WHAT THE EXERCISE ASKS – From the data that follows, copy every line holding the string "each".

::::::

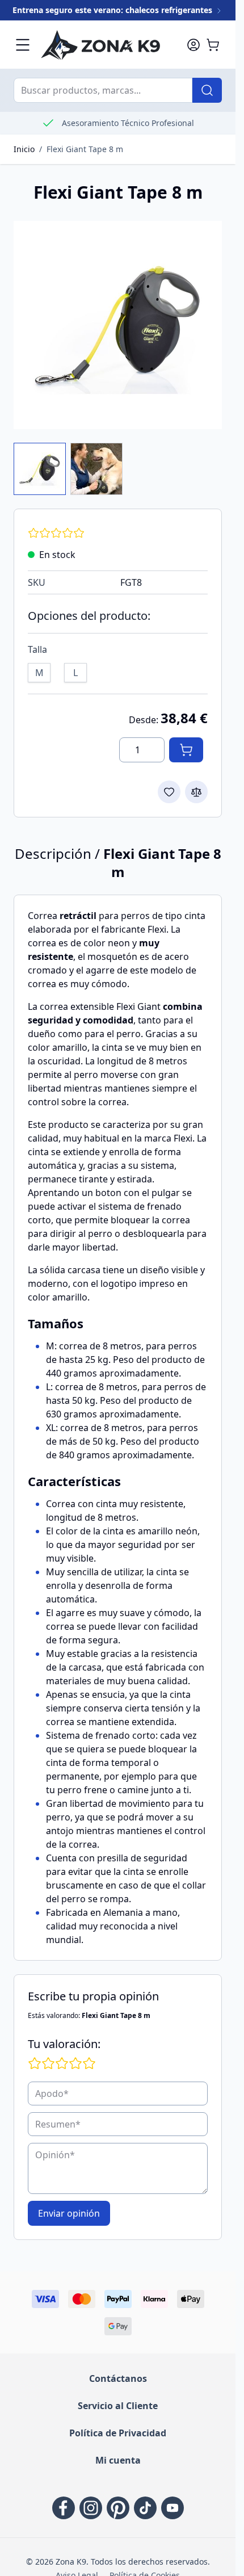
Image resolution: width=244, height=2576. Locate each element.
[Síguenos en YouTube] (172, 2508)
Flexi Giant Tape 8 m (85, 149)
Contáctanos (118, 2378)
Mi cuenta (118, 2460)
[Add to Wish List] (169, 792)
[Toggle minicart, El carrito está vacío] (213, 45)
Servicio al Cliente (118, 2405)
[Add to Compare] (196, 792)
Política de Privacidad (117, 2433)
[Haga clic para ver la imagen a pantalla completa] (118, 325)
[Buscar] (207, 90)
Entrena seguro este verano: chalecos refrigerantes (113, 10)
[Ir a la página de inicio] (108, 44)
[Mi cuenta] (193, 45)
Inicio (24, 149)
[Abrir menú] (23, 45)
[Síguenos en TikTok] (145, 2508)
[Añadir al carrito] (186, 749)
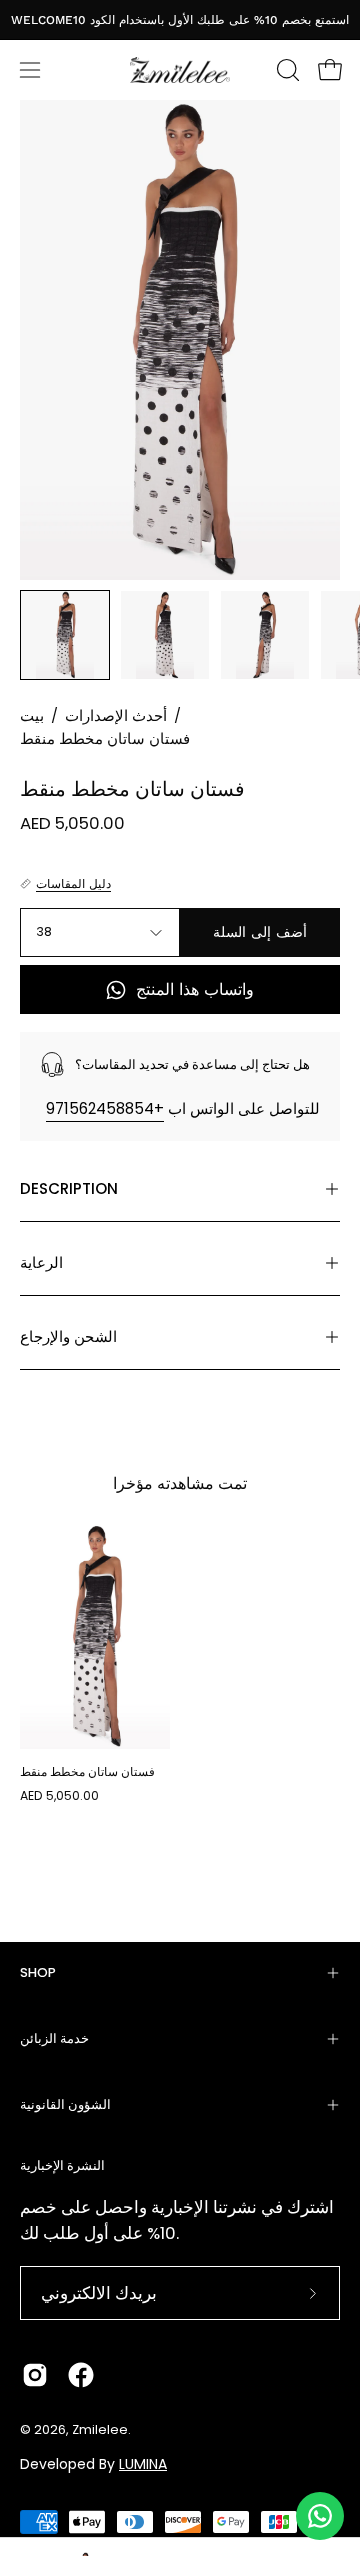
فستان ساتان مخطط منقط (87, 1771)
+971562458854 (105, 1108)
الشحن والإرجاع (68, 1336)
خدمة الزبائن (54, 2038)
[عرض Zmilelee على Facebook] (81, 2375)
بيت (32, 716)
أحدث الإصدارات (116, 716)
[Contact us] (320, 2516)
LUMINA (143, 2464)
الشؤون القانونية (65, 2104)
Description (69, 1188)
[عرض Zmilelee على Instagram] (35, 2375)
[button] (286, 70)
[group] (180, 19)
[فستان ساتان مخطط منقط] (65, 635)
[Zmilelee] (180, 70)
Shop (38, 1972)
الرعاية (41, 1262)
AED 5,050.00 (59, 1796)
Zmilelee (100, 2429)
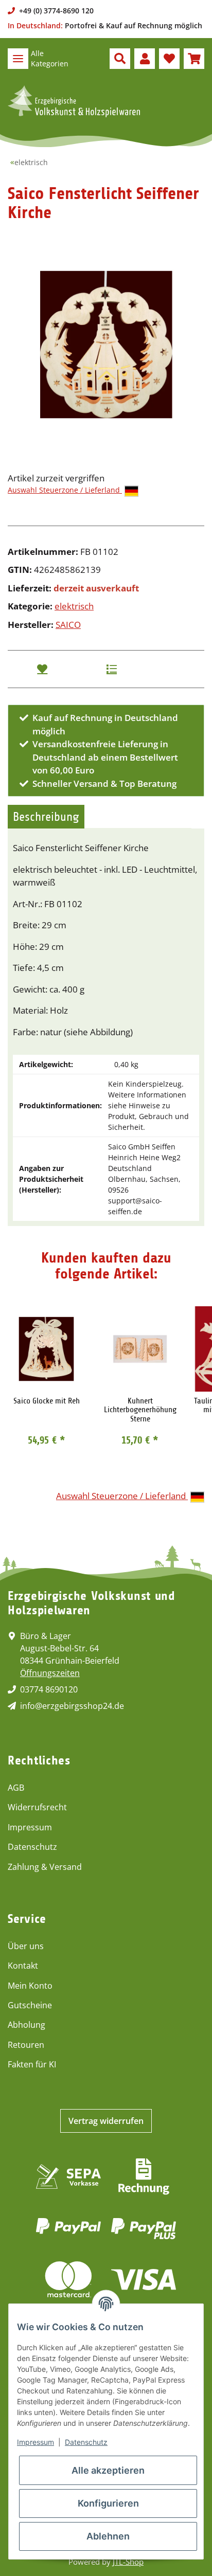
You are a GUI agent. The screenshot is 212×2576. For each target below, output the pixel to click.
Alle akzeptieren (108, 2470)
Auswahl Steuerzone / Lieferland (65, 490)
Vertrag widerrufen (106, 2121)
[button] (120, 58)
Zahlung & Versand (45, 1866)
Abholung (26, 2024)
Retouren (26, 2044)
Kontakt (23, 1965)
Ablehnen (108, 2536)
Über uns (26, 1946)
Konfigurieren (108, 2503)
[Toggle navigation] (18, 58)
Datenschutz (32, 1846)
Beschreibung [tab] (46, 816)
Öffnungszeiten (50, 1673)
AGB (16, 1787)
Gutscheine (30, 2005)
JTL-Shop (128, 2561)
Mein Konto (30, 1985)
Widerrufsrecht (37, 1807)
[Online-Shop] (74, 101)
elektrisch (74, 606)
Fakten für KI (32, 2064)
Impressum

::::::

ANSWER AREA –
Image resolution: width=244, height=2576. Locate each element.
You are a GUI agent. The screenshot is 212×2576. For each target below, output the pixel to click.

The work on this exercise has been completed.